As far as maximum addressing, the JEDEC 184 pin DIMM standard has 13 bits of column by row for 536,870,912 bytes in 8 byte blocks (2^26 * 8 or 2^29 bytes per bank). With 2 bits for banks, that allows a maximum of 2,147,483,648 bytes or exactly 2GB per device. I think that's the max? Which would mean without using a different memory type the memory max for the G5, ever, would be 16GB (drool) - as long as your power doesn't give out.
The power requirements of the memory might drain the life out of the computer first. The only power specs for the G5 I could find were max amp for a voltage rating: say 100 - 120 @ 6.5 amps. That's 650 - 780 intake watts, assuming about 60% efficiency (a consumer average) that's a 390- 468 watt power supply. Ok, a little beefy, but that's to be expected.
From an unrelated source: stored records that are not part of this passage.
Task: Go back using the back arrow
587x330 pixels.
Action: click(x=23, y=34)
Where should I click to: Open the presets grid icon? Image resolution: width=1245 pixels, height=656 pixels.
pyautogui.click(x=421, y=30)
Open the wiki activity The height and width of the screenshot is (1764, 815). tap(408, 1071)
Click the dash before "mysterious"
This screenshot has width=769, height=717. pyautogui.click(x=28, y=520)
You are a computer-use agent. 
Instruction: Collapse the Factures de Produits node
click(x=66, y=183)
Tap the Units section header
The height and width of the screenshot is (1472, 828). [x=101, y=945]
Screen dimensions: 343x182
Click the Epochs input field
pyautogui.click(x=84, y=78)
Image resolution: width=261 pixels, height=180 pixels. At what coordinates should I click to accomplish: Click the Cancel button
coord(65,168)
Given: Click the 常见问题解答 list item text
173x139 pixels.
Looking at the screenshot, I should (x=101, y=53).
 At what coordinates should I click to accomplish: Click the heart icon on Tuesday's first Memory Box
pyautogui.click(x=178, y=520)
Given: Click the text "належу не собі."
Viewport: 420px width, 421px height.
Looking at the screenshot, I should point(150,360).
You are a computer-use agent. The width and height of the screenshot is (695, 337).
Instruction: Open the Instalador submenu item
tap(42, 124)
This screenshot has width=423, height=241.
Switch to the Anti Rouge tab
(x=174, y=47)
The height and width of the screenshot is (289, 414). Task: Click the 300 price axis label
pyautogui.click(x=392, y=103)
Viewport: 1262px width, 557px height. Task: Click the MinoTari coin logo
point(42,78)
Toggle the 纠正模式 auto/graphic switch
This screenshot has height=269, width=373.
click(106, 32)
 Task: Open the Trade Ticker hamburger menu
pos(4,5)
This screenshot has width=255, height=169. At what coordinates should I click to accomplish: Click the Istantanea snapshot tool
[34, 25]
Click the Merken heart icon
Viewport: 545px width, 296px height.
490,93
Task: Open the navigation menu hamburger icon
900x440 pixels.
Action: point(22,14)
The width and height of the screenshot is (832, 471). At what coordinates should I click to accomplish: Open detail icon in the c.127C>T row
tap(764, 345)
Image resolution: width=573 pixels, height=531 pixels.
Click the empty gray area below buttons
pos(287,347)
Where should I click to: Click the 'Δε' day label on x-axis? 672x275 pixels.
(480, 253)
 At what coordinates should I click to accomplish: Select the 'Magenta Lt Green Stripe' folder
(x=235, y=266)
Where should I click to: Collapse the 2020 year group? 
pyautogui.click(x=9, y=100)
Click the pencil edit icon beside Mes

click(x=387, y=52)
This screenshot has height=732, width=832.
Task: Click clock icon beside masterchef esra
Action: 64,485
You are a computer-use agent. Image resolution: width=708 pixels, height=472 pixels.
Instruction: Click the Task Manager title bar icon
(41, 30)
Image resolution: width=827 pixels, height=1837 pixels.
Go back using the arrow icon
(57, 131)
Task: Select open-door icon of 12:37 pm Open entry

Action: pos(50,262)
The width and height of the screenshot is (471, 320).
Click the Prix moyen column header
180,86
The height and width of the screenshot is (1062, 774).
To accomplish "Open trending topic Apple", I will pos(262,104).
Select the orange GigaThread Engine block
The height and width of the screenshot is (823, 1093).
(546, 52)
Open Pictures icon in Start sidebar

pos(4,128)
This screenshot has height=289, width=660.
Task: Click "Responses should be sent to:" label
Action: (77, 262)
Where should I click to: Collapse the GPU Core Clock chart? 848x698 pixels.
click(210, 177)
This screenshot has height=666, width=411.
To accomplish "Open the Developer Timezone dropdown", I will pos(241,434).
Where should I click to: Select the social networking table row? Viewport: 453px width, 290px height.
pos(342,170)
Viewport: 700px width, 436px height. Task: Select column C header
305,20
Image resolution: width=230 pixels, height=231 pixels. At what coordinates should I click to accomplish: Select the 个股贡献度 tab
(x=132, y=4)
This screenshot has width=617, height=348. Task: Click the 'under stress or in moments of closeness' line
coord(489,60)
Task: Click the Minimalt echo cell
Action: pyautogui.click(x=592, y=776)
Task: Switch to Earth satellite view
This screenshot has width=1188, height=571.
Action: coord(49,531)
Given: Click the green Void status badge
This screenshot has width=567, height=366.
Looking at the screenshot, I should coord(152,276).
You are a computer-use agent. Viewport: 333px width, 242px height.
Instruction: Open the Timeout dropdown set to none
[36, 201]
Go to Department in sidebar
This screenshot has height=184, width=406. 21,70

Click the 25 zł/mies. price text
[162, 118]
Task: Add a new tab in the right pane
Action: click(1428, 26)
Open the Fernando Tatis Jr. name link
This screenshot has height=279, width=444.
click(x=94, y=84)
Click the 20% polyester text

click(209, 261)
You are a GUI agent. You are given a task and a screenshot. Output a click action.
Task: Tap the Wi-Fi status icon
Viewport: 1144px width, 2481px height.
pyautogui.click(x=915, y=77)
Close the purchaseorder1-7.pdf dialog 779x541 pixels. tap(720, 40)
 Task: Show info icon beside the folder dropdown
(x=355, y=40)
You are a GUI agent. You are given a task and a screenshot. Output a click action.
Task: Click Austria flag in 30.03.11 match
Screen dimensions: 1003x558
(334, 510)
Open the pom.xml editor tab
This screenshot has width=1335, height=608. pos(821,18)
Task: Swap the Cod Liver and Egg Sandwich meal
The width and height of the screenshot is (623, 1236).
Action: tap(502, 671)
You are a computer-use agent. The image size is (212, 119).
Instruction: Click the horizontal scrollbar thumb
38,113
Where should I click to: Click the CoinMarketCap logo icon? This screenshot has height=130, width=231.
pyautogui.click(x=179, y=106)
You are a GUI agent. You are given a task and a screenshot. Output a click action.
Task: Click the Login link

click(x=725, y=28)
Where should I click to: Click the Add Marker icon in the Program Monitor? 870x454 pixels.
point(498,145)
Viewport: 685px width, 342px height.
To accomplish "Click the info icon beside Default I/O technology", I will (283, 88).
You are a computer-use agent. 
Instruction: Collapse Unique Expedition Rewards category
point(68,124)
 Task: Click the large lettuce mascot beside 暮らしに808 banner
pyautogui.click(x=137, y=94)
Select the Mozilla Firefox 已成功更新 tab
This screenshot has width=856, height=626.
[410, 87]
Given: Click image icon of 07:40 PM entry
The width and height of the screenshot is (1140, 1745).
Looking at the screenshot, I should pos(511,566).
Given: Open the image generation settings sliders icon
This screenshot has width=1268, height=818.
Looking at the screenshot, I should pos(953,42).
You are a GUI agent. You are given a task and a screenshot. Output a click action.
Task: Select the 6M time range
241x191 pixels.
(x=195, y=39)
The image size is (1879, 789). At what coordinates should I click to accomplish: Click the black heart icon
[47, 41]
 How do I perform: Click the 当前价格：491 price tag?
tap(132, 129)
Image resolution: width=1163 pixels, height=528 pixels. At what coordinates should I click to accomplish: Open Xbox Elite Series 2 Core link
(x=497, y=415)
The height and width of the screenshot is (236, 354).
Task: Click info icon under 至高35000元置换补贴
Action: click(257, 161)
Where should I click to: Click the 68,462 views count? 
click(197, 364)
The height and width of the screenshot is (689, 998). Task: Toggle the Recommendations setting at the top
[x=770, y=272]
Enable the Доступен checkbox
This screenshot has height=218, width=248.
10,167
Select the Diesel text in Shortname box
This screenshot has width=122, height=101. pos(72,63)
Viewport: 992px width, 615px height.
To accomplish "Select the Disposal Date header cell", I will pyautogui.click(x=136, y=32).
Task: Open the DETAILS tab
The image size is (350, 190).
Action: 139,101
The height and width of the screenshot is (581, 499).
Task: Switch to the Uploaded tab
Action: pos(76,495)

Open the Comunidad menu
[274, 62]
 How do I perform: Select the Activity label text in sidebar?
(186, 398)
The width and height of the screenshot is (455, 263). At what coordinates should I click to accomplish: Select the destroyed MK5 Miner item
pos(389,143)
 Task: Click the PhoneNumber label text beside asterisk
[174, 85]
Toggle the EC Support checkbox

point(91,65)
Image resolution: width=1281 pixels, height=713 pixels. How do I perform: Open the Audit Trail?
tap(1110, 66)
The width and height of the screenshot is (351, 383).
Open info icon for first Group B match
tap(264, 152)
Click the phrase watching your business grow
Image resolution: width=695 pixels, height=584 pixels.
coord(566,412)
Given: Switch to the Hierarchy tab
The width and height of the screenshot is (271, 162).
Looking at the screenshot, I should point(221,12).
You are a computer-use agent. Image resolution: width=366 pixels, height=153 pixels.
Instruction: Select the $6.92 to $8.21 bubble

I can't find specs (I'm lazy) for the current DDR400 modules, but "Infineon now makes a 2GB DDR module. It requires 8.1 Amps @ DDR266" (
http://www.overclockers.com/articles696/) - so a guesstimate would be 8.1*8 = ~65 amps or about 150 watts of real power (at 2.2V). DDR 400 will be more of course (25-50% more).
So subtract about 200 for memory and the 50 or so watts on each CPU, 9 fans, control chips, HDD and you are quickly running out of available power.... hey doesn't the ADC connector provide power? That could be 70 watts right there!
Maybe that's why they didn't put a second optical drive or more hard-disks - we'd need another 100 or so watts on the power supply pumping up the amps - and don't U.S. breakers trip at 10amps? We'd all need to stick a copper penny in the breaker just to run a G5.